Les voix cultivant l’illusion, entretenue en Occident depuis au moins 30 ans, que la Chine allait se démocratiser et « s’ouvrir » à la faveur de la mondialisation se raréfiaient depuis déjà un bon moment. Lundi, c’est M. Xu qui a fait les frais de ce grand mensonge. Depuis la semaine dernière, ce sont aussi les démocrates hongkongais.
En outre, avec la chape de plomb tombée mardi dernier sur Hong Kong sous la forme d’une nouvelle loi sur la « sécurité nationale », la dictature chinoise montre comme jamais qu’elle juge avoir établi dans ses relations internationales un rapport de force qui l’autorise à réarranger le monde en fonction de ses impériaux et impérieux intérêts. Au mépris total des accords de rétrocession appliqués depuis 1997. Que les chancelleries occidentales se contentent de manifester leur « inquiétude » et leur « vive préoccupation » ne fait que confirmer leur impuissance et leur embarras.
Pékin aura fait preuve d’une — très — relative retenue dans les relations avec Hong Kong depuis 20 ans, en ce sens qu’elle aura en partie accepté de laisser les autorités locales composer avec les vagues de contestation populaire qui se sont succédé depuis le début des années 2000 contre l’érosion des droits démocratiques protégés par le principe « Un pays, deux systèmes ». Or, le propre de cette loi sur la sécurité nationale est qu’elle a émané directement de Pékin, sans égard pour le Conseil législatif local. C’est sans précédent. La loi n’en est que plus liberticide. Elle applique à Hong Kong le droit à la répression qui existe sur le continent.
La législation rend passible de prison à vie toute personne reconnue coupable de « sécession », de « terrorisme », de « subversion » ou de «collusion avec les forces étrangères ». Au prétexte de ramener le calme après les immenses manifestations prodémocratie de l’année dernière, elle vise en fait à étouffer la revendication démocratique. Elle porte un coup grave, sinon fatal, au statut d’autonomie de Hong Kong, menace l’indépendance de sa justice et la liberté de presse et de parole. On se demandait quand le président Xi perdrait patience. Avec ce coup de force, c’est fait.
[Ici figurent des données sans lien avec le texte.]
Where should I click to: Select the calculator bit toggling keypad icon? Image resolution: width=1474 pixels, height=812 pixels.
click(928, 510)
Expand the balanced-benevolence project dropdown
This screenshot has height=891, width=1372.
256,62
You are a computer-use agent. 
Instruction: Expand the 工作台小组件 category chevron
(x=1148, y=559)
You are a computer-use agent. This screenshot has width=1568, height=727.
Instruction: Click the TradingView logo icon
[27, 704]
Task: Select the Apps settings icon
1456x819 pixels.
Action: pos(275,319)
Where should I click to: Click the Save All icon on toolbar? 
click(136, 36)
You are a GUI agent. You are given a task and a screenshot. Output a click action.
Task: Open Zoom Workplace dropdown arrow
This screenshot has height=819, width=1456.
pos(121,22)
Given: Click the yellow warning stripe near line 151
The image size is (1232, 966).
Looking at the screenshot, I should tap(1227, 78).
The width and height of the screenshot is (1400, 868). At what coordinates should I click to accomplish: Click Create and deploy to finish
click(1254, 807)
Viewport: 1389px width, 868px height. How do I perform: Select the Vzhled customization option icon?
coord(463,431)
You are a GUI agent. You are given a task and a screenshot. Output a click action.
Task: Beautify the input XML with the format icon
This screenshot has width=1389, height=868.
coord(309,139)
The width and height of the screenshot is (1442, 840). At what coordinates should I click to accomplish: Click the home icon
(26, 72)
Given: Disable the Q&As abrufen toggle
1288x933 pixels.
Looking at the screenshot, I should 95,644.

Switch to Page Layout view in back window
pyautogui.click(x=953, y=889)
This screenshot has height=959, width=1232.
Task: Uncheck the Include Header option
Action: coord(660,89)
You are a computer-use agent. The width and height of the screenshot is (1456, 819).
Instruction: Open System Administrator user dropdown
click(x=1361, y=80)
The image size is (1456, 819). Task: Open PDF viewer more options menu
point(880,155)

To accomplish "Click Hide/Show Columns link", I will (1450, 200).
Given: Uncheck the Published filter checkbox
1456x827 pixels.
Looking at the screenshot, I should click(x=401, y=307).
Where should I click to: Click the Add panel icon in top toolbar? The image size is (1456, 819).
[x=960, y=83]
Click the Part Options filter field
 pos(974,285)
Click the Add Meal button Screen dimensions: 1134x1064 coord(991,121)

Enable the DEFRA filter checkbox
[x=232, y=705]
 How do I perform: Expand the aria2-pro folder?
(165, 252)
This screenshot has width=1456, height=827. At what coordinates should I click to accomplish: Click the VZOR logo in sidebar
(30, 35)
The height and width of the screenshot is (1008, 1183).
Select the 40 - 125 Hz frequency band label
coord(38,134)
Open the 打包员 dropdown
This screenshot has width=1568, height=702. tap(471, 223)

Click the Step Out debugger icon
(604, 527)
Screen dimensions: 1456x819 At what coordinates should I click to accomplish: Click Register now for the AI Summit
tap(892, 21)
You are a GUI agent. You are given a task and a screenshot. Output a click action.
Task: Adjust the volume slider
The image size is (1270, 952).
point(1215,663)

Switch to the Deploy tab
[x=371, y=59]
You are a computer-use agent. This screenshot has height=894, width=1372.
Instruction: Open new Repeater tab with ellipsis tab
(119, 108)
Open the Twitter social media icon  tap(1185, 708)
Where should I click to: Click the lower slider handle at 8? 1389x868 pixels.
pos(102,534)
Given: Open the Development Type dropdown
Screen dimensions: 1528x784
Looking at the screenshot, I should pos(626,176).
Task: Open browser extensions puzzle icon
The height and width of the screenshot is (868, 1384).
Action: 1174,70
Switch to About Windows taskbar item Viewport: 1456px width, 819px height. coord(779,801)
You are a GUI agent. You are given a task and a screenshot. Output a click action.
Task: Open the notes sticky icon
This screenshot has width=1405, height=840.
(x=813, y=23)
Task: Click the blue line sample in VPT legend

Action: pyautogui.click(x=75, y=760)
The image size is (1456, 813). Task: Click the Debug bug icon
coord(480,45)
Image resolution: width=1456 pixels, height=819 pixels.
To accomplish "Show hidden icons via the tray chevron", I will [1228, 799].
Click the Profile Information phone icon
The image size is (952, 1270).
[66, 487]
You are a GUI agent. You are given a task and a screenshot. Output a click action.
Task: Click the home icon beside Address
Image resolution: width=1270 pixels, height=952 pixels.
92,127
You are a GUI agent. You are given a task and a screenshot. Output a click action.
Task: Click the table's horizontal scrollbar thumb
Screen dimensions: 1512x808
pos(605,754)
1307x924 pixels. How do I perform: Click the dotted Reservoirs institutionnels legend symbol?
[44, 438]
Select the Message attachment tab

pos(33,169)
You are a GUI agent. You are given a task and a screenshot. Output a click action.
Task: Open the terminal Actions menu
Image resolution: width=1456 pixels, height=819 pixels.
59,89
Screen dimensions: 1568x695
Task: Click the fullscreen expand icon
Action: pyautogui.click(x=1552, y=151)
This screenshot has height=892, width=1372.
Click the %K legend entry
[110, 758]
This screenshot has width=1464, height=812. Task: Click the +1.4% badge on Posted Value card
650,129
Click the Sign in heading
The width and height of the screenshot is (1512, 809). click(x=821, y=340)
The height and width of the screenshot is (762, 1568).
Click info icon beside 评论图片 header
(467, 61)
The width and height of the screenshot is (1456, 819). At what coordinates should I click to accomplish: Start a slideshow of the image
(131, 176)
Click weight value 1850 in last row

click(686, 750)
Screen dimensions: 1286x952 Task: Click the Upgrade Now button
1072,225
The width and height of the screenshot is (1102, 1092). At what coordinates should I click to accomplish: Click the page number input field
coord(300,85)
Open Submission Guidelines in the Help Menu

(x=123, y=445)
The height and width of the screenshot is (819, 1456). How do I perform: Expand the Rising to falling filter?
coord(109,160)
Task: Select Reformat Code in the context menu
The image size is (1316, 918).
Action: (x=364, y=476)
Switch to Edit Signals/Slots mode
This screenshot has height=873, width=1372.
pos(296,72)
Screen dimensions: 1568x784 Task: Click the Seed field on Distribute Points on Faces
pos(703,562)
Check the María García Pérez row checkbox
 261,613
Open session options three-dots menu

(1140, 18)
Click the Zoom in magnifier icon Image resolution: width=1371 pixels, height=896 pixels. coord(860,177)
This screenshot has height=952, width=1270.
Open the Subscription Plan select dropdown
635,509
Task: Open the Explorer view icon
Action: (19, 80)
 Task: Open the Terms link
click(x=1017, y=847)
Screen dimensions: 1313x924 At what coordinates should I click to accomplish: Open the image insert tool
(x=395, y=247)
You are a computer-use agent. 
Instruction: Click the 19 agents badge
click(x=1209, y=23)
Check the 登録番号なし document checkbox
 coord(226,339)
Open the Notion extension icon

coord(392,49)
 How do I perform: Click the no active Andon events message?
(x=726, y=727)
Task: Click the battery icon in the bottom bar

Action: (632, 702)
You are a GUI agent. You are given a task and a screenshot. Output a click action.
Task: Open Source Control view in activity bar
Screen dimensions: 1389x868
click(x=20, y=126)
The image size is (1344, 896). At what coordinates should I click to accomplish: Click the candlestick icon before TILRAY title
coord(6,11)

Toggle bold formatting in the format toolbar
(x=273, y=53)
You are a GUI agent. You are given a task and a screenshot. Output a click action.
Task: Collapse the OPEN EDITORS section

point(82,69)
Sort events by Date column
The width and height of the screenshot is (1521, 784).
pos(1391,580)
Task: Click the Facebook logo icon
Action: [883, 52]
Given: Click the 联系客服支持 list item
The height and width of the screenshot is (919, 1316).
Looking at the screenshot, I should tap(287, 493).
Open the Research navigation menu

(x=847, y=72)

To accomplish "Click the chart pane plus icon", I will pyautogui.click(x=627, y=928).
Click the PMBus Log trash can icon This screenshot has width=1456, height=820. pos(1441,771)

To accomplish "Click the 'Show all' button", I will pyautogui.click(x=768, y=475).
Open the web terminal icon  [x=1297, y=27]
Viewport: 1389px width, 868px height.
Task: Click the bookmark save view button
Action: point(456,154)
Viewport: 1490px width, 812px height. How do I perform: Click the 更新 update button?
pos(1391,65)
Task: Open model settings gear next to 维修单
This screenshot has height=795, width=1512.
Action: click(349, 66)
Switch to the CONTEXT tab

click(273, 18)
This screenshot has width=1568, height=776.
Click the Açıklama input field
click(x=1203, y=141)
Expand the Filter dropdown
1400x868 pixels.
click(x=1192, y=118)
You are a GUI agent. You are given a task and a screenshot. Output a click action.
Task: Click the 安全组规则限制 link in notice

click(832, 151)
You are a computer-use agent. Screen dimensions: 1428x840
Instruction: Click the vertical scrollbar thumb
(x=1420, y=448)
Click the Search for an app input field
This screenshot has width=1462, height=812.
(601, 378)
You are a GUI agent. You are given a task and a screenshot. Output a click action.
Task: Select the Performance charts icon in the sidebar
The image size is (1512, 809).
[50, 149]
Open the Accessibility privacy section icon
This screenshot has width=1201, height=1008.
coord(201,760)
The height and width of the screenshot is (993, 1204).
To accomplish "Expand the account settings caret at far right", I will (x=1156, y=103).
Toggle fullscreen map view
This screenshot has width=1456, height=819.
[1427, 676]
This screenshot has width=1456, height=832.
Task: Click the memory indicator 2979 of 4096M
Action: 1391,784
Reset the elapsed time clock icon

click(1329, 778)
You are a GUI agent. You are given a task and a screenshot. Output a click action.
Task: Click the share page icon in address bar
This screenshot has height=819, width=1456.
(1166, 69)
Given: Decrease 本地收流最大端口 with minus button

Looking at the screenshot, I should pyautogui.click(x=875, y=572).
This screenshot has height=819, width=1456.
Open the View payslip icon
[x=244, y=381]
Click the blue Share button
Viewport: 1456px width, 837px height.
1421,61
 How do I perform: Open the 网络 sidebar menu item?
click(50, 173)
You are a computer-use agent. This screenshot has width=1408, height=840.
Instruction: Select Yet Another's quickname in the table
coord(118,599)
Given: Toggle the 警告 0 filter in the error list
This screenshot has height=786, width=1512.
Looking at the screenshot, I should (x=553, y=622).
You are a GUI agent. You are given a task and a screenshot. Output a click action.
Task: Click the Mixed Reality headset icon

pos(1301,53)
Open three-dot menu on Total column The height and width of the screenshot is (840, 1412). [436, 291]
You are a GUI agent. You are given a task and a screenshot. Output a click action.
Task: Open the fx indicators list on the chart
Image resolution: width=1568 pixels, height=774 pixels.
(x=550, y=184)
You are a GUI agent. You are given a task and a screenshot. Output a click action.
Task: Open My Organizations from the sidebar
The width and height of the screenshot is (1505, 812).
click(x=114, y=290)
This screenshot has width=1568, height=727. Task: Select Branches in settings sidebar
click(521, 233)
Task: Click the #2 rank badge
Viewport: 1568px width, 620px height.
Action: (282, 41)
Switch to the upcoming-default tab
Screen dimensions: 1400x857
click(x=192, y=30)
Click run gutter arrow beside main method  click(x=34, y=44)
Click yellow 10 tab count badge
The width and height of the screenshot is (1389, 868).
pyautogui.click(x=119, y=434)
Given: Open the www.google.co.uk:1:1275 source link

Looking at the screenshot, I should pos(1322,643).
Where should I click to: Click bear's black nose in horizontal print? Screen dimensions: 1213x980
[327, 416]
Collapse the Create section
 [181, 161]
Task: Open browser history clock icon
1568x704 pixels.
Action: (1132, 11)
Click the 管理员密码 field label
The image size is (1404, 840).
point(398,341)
L’opposition a tout de suite mesuré l’ampleur de la menace. Le parti prodémocratie Demosisto s’est dissous et l’un de ses principaux leaders, Nathan Law, est en fuite. Et non, la loi ne concerne pas qu’une « petite minorité », comme le prétend bêtement Pékin. C’est celle d’un État policier qui encourage la délation. Qui a tôt fait de retirer des écoles et des bibliothèques de la ville, rapporte l’AFP, les livres écrits par les leaders de l’opposition ou jugés séditieux au regard de la nouvelle loi. Qui veut enfermer la légitime contestation en prison, sinon dans la clandestinité.
Tout cela confronte l’Occident à ses contradictions et à ses faiblesses. Pour le gouvernement Trump, la politique d’engagement avec la Chine « est le plus grand échec de la politique étrangère des ÉtatsUnis depuis les années 1930 ». Pour des raisons économiques, bien entendu : la défense des droits de la personne n’est pas sa tasse de thé. Enfermé en lui-même, M. Trump jappe fort contre Pékin, mais, dans les faits, cela n’empêche pas la Chine de continuer à étendre ses tentacules en Asie, en Afrique, au Moyen-Orient, en Amérique latine… Quant à l’Europe, elle est trop divisée pour pouvoir affronter Pékin sur la question hongkongaise — une Europe dont le moteur allemand considère que sa relation avec la Chine est avant tout économique. Pékin parie que l’indignation de l’Occident sera timorée, puisqu’il a toujours pu le faire.